**Task directions:**
Can you lay out the lines from the one holding "Given: Click the keyboard icon in title bar" through the one holding "Action: coord(364,27)", inclusive, as a two-column CSV with columns "instruction" and "target", one row per instruction, each value in a single quoted field with line breaks replaced by spaces? Leave the pictures out.

**Available data:**
>> START

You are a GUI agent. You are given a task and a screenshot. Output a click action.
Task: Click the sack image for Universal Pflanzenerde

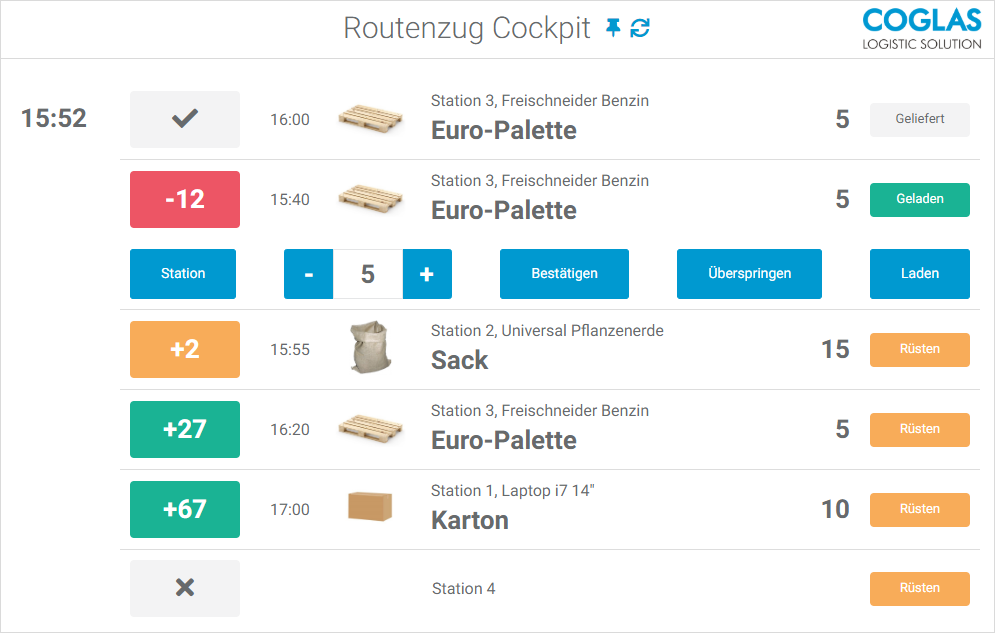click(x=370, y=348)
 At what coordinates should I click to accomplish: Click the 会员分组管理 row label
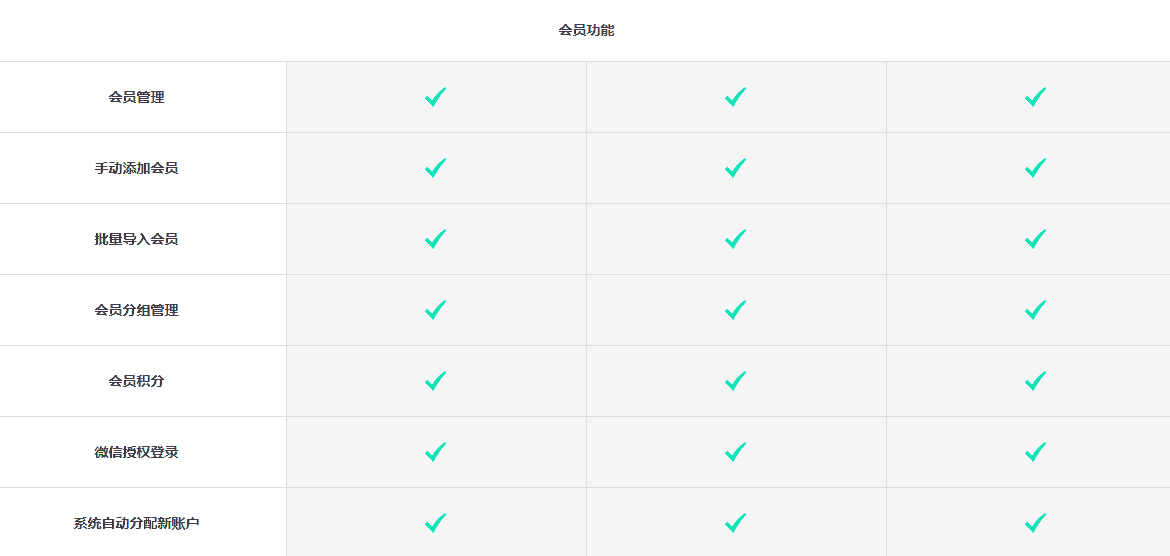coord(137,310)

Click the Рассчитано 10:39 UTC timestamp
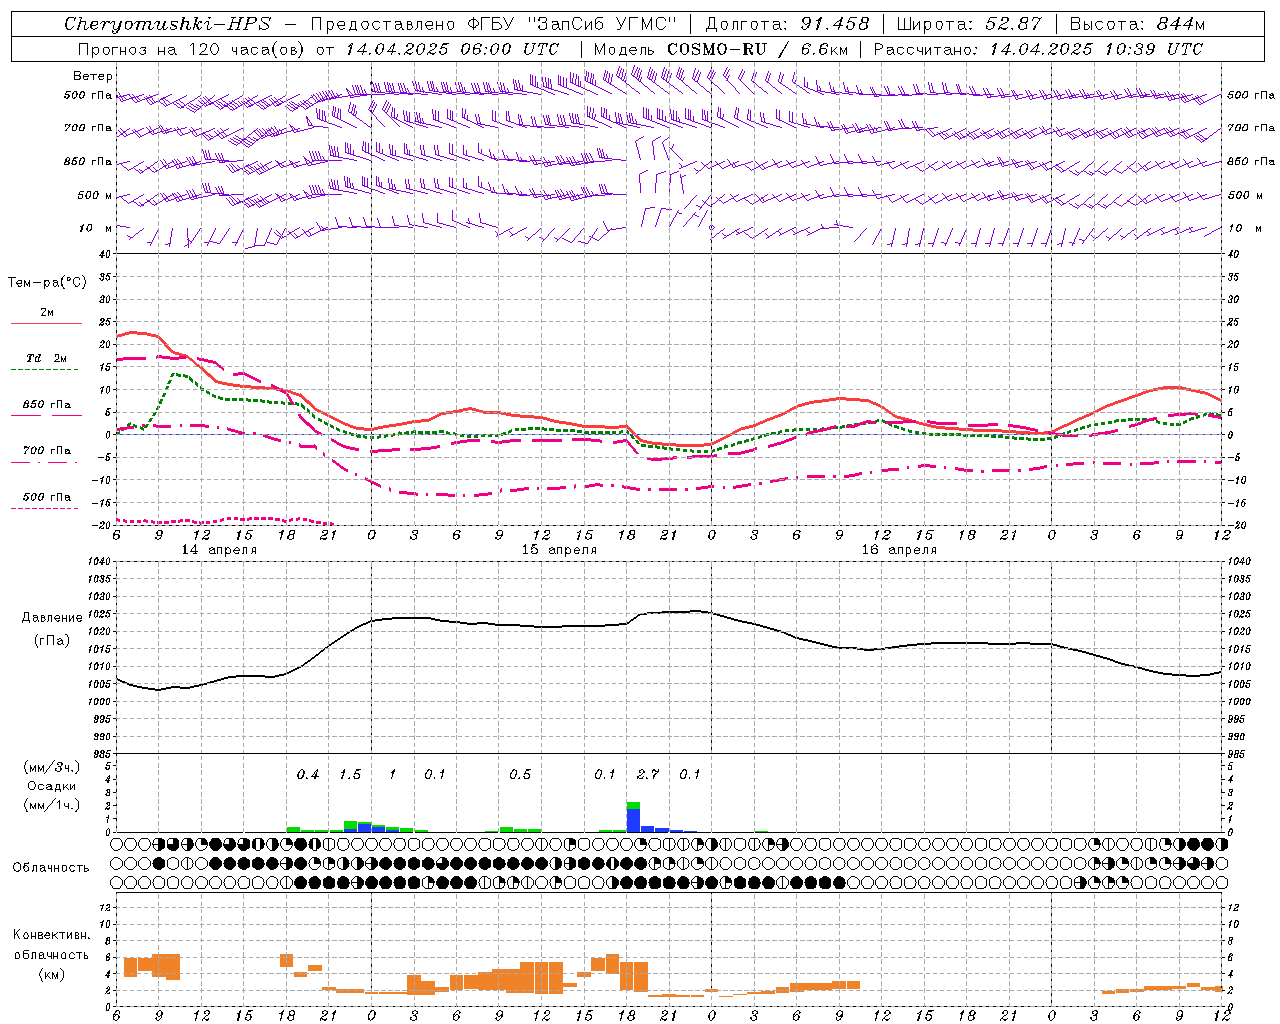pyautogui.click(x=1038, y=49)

>> END
>> START

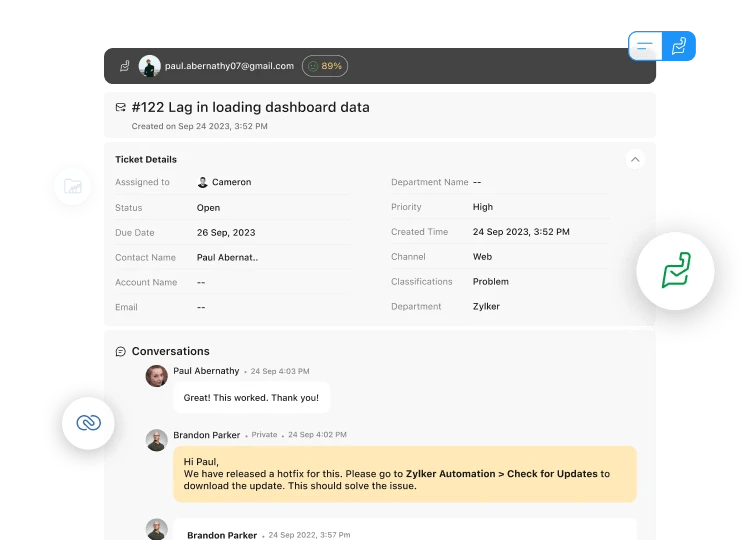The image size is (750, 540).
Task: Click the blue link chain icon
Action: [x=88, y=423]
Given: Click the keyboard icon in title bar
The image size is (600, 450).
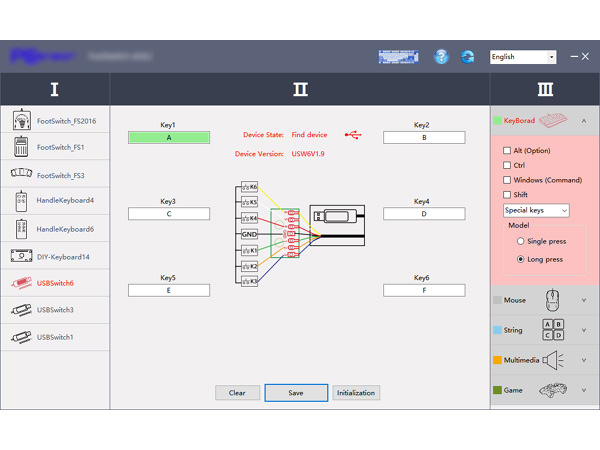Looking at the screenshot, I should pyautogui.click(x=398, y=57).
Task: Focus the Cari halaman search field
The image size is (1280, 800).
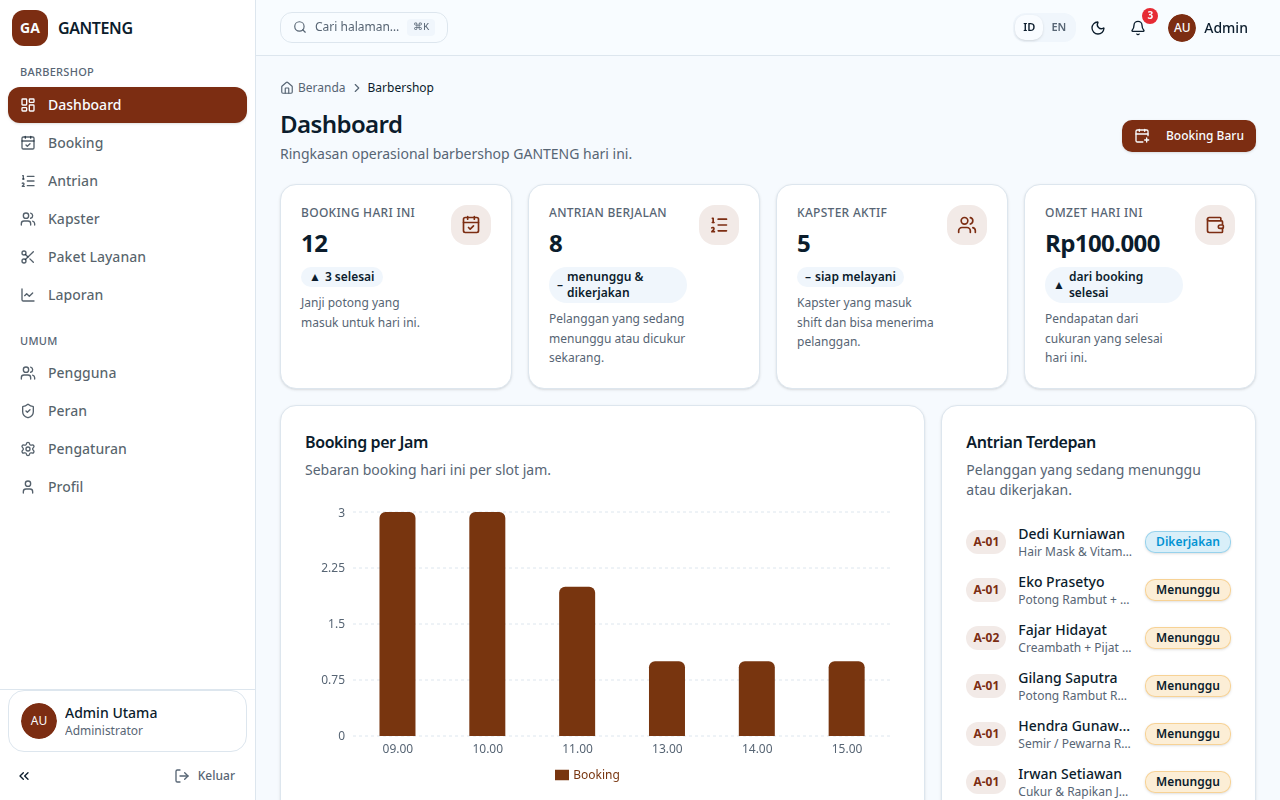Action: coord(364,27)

>> END

**Task solution:**
instruction,target
"Given: Click the keyboard icon in title bar The image size is (600, 450).","Looking at the screenshot, I should pyautogui.click(x=398, y=57)."
"Task: Focus the Cari halaman search field The image size is (1280, 800).","Action: coord(364,27)"